I mentioned I have a man cave in the house. Following are a couple of pictures of that space. I have 4 cabinets built with face frames already on to go inside....three along the back wall behind the chair and another to the left of the chair. I have plastic laminate to make counter tops along the back wall and the left wall.  I should have the cabinets sanded, stained, and finished next weekend.  (Have to go out of town this week due to the beans-and-taters job.)

The rolling box with the drawers just inside the door is my inventory box we use at shows. Lots of stock in each drawer plus selling supplies in the top drawer. We work off the top.

I hope to make good progress on the cabinets over the next 4-6 weeks and get things better organized. I would love to host a "Central Texas" gathering sometime possibly in April.
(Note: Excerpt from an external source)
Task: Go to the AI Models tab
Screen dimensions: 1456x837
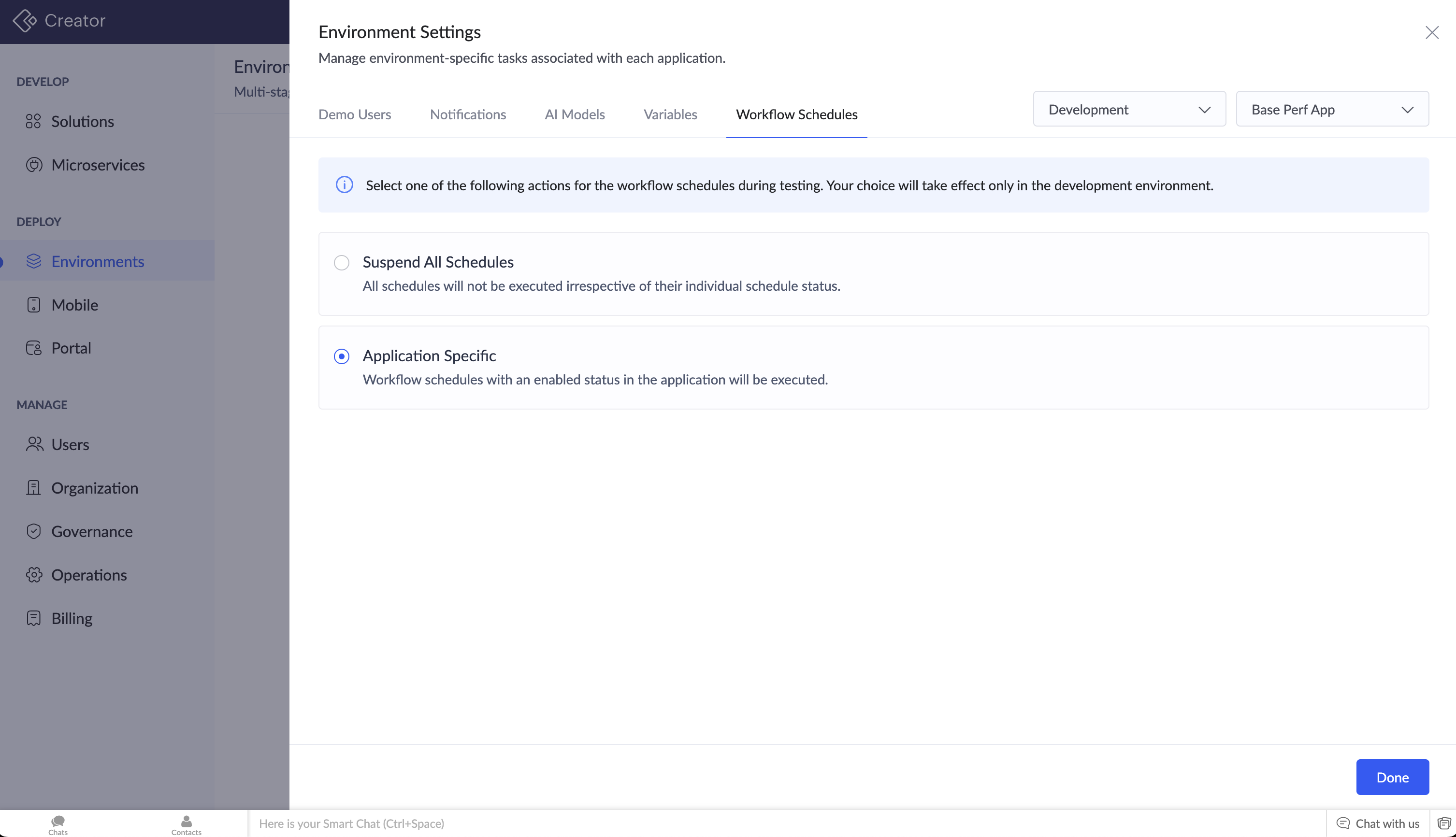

Others can come if you like. 

Stay tuned.....more to come as I get things built and installed.


----------



## beck3906 (Jan 9, 2012)

Building my cabinets has caused a need to research dust control.  I have dust collector and a air cleaner, but I need to get a unified approach.  I guess I'll get the cabinets done and then look at tool placement.  

I'm looking at the Laguna cyclone but need to do more research.
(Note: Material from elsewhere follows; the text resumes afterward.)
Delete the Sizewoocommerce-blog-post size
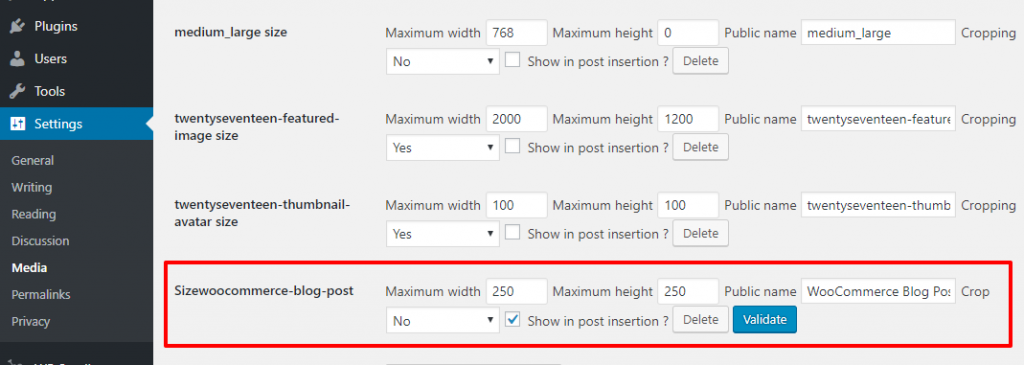The image size is (1024, 365). coord(701,320)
Anyone have suggestions about tying together dust collection?


----------



## beck3906 (Jan 19, 2013)

I've been in my shop for about 16 months and just now starting to outfit the shop with cabinets and benches.  I've started with the upper cabinets so I can get some of the clutter out of the way.

This photo shows the office.  Yeah, pretty trashed out due to working on stock for last fall's shows.  There will be a bookcase on the right rear wall and three 24 inch wide uppers on the left wall.  I need to remake the countertop for the right side as I made it 24 inches and I should have made it 30 inches.  Trying to save money making it 24 cost me in the long run.

http://www.penturners.org/forum/attachment.php?attachmentid=88047&stc=1&d=1358602544

The work room will have several cabinets along both side walls.  The left side will have 2 sets that flank the dust collector.  The right side will have 1 set.  Base cabinets  are planned to replace some of the stands I have there now.  The cabinet with the lathe on it will be for sale later this spring.

http://www.penturners.org/forum/attachment.php?attachmentid=88048&stc=1&d=1358602551

I have three 24 inch uppers started for this corner.  There will be base cabinets a bit later.  This will give me a 72 inch workbench between the door and the corner.  The cabinet standing there now will move to the garage.

http://www.penturners.org/forum/attachment.php?attachmentid=88046&stc=1&d=1358602551

I have 60 inches of upper cabinets underway for the area between the door and the window.  Base cabinets will run along that area and then come out 90 degrees from the wall.

http://www.penturners.org/forum/attachment.php?attachmentid=88045&stc=1&d=1358602551

There's another 60 inches of cabinets planned for this back corner.  The base cabinets will be complicated due to the twists and turns I currently plan.

http://www.penturners.org/forum/attachment.php?attachmentid=88044&stc=1&d=1358602551

Much of the rough cutting is complete for the uppers.  I have the routing for the joints and shelf standards to complete and assembly can begin.  I believe I have about 19 cabinets underway right now.


----------